Mounties Back Canadian Marijuana Decriminalization Effort

        May 6, 1999, Ottawa, Ontario:   The Royal Canadian Mounted Police (RCMP) announced their support for a recent proposal to remove criminal penalties for the possession of small amounts of marijuana.
        "Law enforcement agencies are promoting, not hindering, the marijuana decriminalization movement in Canada," NORML Executive Director Keith Stroup said.  "Police know first hand that arresting marijuana smokers is a waste of time and resources."
        The RCMP said they "fully support" the position adopted last month by the Canadian Association of Chiefs of Police (CACP) in favor of decriminalizing minor marijuana offenses.  The CACP recommended that first time marijuana offenders receive a ticket and pay a small fine in lieu of arrest or criminal penalties.
        Their proposal persuaded MP Keith Martin (Reform Party-Esquimalt) to introduce legislation in the House of Commons last week that would decriminalize marijuana.
        For more information, please contact Allen St. Pierre or Paul Armentano of The NORML Foundation @ (202) 483-8751.  The RCMP's and the CACP's position statements on marijuana decriminalization appear online at: <>.

Medical Marijuana Patients Open With Their Doctors, Survey Shows

        May 6, 1999, Nimblin, New South Wales:  Patients who use medical marijuana regularly discuss their use with their doctors, according to a recent survey reported by the Australian Associated Press.
        "Th[is] shows that general practitioners don't fly into a rage and chuck people out of their room when a patient talks about cannabis use," said researcher David Helliwell, who authored the survey.
        Helliwell analyzed responses from more than 200 medical marijuana users from Australia and overseas.  He found that 63 percent of respondents had discussed their medical marijuana use with a health worker, and 50 percent had spoken to their local doctor.  Patients in the survey reported using marijuana to treat conditions like nausea, chronic pain, muscle spasms, digestive disorders, glaucoma, AIDS wasting syndrome, depression, and pre-menstrual tension.
        A previous survey of AIDS specialists conducted by South Australia Drug and Alcohol Services Council found that 85 percent of them were aware of their patients medical marijuana use.
        For more information, please contact Allen St.
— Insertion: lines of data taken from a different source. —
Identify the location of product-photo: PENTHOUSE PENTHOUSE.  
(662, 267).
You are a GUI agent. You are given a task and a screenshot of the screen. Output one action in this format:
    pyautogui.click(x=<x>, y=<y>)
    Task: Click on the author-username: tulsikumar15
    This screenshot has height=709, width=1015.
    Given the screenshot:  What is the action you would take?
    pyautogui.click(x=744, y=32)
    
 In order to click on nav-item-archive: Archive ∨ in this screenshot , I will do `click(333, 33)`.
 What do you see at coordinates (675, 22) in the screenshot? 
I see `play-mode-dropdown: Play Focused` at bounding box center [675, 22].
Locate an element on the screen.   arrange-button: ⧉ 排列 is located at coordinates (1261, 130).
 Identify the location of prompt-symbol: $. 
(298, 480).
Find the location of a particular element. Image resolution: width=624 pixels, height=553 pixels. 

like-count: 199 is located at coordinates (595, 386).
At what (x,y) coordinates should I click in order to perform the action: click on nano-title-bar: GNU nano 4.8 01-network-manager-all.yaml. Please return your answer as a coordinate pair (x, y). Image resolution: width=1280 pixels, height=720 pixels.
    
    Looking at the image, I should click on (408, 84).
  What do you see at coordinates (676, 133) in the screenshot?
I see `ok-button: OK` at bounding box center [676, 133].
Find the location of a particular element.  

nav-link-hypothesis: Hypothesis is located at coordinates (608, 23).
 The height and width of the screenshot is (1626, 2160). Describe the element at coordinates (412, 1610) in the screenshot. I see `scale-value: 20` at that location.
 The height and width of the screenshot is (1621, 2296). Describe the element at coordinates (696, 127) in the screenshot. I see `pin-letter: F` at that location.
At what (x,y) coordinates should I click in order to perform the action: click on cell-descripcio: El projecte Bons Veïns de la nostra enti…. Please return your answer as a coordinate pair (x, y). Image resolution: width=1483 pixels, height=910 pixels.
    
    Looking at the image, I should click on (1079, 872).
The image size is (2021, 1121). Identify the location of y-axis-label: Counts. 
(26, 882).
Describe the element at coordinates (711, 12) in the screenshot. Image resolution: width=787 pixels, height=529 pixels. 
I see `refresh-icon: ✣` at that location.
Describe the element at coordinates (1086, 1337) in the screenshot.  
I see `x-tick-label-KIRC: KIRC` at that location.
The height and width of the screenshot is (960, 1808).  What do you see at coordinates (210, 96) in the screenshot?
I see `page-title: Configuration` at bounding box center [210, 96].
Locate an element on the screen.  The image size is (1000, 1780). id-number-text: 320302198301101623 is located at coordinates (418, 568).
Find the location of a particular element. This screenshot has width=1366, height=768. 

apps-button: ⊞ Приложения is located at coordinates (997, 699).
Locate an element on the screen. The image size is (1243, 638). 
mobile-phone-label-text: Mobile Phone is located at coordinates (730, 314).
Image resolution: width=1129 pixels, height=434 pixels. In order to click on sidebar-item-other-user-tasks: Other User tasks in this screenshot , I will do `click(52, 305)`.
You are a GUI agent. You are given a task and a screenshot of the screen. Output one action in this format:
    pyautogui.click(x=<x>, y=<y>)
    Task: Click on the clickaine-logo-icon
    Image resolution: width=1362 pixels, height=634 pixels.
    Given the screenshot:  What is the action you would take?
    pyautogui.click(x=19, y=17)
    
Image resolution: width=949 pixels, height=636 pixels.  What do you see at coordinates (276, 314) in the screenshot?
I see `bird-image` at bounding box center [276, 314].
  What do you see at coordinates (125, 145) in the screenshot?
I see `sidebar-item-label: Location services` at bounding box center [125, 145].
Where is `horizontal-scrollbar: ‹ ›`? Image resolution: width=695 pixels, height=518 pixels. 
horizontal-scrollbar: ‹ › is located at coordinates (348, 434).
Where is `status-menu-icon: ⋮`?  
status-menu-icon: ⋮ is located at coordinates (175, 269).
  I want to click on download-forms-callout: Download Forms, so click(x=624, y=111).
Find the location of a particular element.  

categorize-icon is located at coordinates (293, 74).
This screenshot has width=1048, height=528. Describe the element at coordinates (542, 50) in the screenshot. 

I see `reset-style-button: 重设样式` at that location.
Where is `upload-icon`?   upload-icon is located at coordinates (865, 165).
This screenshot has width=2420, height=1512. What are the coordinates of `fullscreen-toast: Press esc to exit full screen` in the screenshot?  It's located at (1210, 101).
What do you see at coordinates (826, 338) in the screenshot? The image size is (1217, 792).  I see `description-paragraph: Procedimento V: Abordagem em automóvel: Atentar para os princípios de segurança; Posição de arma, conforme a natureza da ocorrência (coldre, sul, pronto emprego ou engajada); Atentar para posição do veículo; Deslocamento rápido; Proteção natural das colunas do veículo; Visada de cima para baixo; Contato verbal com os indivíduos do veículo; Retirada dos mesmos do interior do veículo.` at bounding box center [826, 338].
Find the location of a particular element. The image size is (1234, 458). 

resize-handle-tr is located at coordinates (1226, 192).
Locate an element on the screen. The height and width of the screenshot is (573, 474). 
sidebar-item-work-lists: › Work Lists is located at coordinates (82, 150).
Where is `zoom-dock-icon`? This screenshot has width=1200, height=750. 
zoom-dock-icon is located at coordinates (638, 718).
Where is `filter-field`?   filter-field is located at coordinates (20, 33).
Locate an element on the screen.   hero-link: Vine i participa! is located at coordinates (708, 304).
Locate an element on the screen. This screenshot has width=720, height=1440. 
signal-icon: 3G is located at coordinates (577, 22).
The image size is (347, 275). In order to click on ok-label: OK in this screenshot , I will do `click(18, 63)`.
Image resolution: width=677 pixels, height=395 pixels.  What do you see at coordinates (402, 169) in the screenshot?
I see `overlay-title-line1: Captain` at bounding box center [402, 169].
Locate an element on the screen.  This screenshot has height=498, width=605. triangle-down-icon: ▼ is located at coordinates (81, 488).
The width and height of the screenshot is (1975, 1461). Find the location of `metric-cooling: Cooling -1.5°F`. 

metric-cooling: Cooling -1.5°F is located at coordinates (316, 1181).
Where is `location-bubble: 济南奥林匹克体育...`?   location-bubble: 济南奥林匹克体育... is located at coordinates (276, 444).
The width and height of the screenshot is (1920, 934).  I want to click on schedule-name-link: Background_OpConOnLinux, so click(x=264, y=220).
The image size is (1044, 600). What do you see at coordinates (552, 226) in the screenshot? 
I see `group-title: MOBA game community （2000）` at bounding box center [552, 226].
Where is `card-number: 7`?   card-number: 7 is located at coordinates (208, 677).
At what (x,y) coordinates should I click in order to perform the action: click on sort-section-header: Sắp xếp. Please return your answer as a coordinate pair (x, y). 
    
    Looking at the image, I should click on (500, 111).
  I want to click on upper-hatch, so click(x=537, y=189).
Pierre or Paul Armentano of The NORML Foundation @ (202) 483-8751.

Congress Spends $349,000 Building, Opening DEA Museum

        May 6, 1999, Washington, D.C.:   Next week marks the grand opening of the Drug Enforcement Administration (DEA) Museum and Visitor Center, located in Arlington, Virginia.  DEA officials say that the museum, paid for by a $349,000 Congressional appropriations, will provide an overview of "one of our nations worst problems, ... illegal drugs."
        NORML Foundation Deputy Director Allen St. Pierre called the exhibit a waste of taxpayer's dollars.  "I encourage all citizens concerned about excessive government spending to urge their members of Congress to defund this fleecing of America," he said.
        Adam Smith, President of the Drug Reform Coordination Network (DRCNet), said his organization will hold a small rally in front of the museum on opening day to protest the exhibit, which he called "a monument to 25 years of taxpayer financed failure."